プラトンの言う「永遠の模造」とは「時間は数によって平準化された絶え間ない今の連続である」ということだ。そうした通俗的概念は実存的な時間構造が持つ日時特定の可能性を忘却させているのである。
またアリストテレスの言う「時間は運動の数である」という概念も、「今」の前後という意味合い、すなわち前後契機でしか時間を捉えないものであり、これは実存的な時間構造の有意性を忘却させている。
魂と時間128
現存在は被投的な存在として頽落しながら実存しているからこそ、公共的な時間が与えられている。
そして、時間性は現存在の実存構造から生じているのであり、時間的に在ることこそ実存なのである。
従って現存在が時間的特定、解釈をするには世界内の出来事や身近なもの、手元のものも「在る」と把握して表現する必要がある。
時間内部の計算に入れるには世界内のものは時間内部のものである必要がある。
このようにして、現存在の実存構造から、世界内の他のものも「在る」と解釈される。
魂と時間127
さて、このように開示された自己解釈に基づいて事象を認識するものにとっては、如何なる瞬間も実存構造の中の「あの時」と「その時」の間として伸び広がっているのであって、これは自己の時間性から生じた「今」である。従って機械仕掛けの装置に頼るまでもなく、時間は自己の時間性にによって特定されている。毎日の日常的な出来事が次々に世界内の時間で押し寄せて来ても、彼の実存的時間というものがなくなることはない。
これと対照的に、日常的に人は「時間がない」と言うが、これは実存構造の時間性を忘却しているからであるとハイデカーは言うのだ。
そうした忘却状態においては、人は日常的な忙しさに追われて「我を忘れ」時間の費やし方自体に没頭して「生活に明け暮れる」。
そういう場合には、実存構造において予期し、保持して現じさせる働きがなく、優柔不断に翻弄される。
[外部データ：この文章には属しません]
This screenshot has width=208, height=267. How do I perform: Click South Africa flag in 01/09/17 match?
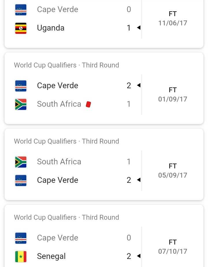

果断に決断した実存は本来的に歴史的な自己の一貫した自立性という意味で伸び広がっている運命的な全体として時熟する。
果断に決断したものにとっては実存構造に関係ない状況は時熟にとっては無駄である。従って現存在はそうした無為な状況を「時間が取られた」、「時間を逸した」と感じる。
ところが、情報の共有度が増し、世界内の出来事が共有されるようになればなるほど、実存的時間性が公共的な時間に覆い隠されてしまうのである。